» ITEMS
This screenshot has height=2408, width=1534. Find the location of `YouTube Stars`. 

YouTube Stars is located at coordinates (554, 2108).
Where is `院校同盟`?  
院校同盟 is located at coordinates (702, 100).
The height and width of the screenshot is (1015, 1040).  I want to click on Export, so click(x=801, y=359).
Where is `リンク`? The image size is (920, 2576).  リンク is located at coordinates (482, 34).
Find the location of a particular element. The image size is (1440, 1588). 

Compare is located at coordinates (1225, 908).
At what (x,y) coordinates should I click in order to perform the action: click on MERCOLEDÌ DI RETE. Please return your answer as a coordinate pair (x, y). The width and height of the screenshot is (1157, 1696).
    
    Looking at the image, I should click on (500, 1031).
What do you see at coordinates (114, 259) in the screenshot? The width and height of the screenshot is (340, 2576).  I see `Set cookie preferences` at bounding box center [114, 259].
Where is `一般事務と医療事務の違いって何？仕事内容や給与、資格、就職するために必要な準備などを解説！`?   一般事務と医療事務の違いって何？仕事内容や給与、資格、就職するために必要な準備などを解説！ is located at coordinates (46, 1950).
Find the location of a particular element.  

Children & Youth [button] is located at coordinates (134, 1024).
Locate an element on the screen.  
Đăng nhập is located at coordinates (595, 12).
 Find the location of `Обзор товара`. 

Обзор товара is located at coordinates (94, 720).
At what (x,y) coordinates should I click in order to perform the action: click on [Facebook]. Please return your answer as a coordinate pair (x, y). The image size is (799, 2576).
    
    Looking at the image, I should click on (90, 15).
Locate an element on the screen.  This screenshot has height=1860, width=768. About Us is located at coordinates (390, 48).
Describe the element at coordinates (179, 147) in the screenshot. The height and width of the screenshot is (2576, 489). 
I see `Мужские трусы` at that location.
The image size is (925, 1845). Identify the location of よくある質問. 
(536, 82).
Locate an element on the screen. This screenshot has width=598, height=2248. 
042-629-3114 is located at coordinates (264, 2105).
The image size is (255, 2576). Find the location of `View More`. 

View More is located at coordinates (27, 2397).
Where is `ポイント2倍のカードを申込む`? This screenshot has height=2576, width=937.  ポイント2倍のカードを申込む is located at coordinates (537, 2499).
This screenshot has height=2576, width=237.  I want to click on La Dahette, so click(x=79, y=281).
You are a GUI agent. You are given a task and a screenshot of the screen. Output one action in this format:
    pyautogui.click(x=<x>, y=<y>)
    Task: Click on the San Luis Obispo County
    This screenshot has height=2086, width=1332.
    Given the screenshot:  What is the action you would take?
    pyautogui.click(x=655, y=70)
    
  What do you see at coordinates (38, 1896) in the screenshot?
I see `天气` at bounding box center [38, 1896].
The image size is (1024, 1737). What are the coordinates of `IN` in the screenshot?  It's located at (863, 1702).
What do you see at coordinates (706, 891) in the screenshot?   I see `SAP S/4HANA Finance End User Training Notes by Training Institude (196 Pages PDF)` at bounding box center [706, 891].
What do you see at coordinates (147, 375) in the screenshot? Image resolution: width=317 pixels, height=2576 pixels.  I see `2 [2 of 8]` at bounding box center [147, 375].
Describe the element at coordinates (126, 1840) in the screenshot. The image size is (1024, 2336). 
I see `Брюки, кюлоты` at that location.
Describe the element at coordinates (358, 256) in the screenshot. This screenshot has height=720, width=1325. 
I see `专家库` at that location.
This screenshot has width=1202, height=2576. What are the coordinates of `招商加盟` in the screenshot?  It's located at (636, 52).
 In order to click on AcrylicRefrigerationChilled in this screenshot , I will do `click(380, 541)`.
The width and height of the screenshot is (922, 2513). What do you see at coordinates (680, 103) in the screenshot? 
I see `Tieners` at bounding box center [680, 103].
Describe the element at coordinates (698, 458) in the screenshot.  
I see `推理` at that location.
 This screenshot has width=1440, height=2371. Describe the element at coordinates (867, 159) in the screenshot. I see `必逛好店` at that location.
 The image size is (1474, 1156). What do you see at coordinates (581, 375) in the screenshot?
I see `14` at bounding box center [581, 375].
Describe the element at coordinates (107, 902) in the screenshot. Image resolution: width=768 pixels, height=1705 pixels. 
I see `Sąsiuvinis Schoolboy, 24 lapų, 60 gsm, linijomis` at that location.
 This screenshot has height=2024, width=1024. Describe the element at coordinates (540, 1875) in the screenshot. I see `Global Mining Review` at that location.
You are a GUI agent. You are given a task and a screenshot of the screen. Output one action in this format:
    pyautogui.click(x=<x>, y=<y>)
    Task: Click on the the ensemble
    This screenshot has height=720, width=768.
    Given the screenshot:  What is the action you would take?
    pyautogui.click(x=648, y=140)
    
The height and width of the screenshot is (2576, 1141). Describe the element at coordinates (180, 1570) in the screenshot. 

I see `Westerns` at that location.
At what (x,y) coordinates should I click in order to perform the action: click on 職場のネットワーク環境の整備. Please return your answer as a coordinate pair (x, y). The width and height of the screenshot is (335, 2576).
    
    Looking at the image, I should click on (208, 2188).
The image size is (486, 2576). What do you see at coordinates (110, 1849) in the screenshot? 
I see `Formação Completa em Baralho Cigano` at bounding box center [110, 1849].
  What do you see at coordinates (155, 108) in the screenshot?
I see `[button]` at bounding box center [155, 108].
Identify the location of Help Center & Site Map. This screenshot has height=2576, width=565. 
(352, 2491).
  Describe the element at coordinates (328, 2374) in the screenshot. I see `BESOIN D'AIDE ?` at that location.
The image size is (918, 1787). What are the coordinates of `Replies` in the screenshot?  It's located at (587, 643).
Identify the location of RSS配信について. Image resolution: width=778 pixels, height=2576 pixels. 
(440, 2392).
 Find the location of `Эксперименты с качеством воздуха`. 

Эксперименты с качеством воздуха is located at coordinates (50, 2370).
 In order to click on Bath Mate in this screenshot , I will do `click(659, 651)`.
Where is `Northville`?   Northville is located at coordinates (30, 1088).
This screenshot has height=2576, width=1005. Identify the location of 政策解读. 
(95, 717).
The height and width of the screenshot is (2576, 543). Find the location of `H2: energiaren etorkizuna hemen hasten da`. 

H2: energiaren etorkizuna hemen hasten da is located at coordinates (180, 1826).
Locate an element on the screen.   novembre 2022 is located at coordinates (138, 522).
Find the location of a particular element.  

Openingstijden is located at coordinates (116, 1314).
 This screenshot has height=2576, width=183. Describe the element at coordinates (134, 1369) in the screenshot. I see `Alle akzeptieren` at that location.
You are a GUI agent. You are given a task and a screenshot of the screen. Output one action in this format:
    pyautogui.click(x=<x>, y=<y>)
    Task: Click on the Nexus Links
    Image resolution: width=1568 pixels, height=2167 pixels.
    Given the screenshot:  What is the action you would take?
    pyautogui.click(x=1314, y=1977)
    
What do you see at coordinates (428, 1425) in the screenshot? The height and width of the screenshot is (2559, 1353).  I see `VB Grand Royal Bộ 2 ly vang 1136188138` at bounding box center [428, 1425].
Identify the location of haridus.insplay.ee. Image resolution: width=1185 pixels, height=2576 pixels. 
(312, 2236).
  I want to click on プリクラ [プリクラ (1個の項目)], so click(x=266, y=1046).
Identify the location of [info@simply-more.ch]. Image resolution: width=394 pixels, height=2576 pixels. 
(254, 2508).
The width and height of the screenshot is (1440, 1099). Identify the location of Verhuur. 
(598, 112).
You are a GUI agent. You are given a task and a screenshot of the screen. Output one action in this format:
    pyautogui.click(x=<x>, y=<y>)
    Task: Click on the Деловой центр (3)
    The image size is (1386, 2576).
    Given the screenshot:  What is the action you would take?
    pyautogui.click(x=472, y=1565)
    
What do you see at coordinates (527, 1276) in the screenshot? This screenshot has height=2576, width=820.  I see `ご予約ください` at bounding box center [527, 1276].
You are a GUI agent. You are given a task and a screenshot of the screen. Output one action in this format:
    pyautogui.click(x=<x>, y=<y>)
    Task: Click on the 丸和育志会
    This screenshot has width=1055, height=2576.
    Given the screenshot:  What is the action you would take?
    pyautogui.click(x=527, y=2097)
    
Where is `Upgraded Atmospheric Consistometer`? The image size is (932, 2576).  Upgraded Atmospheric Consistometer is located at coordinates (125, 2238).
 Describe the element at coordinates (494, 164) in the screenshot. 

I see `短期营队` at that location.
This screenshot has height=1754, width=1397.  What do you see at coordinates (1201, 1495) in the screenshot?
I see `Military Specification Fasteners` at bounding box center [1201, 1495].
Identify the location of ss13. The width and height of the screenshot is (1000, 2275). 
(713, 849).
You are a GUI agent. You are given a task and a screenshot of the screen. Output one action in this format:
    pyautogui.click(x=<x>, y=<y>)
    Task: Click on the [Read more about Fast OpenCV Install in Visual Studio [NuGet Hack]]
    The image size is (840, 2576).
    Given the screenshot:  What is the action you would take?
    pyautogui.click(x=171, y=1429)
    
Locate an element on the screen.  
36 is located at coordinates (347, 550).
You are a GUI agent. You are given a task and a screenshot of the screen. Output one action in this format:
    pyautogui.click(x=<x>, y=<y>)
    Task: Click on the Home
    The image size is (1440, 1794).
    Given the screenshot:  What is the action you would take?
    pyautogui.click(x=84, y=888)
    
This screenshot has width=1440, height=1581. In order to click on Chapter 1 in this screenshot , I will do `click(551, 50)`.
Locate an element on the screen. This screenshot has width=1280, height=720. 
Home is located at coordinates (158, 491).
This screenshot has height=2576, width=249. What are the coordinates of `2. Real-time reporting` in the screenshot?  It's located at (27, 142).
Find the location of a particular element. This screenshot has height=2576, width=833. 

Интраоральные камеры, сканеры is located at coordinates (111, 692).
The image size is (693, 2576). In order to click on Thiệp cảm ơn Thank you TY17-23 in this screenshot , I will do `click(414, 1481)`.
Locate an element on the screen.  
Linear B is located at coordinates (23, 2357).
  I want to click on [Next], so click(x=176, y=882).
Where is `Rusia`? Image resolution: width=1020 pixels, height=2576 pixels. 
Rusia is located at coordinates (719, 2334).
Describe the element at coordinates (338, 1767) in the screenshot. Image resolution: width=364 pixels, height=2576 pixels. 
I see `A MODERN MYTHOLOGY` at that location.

» EXERCISE REQUIREMENTS
Write out the records starting at the line that contains "In order to click on AcrylicRefrigerationChilled" and ending with the line that contains "center [680, 103].", copying each line as it stands.

» TASK RESPONSE
 In order to click on AcrylicRefrigerationChilled in this screenshot , I will do `click(380, 541)`.
The width and height of the screenshot is (922, 2513). What do you see at coordinates (680, 103) in the screenshot? 
I see `Tieners` at bounding box center [680, 103].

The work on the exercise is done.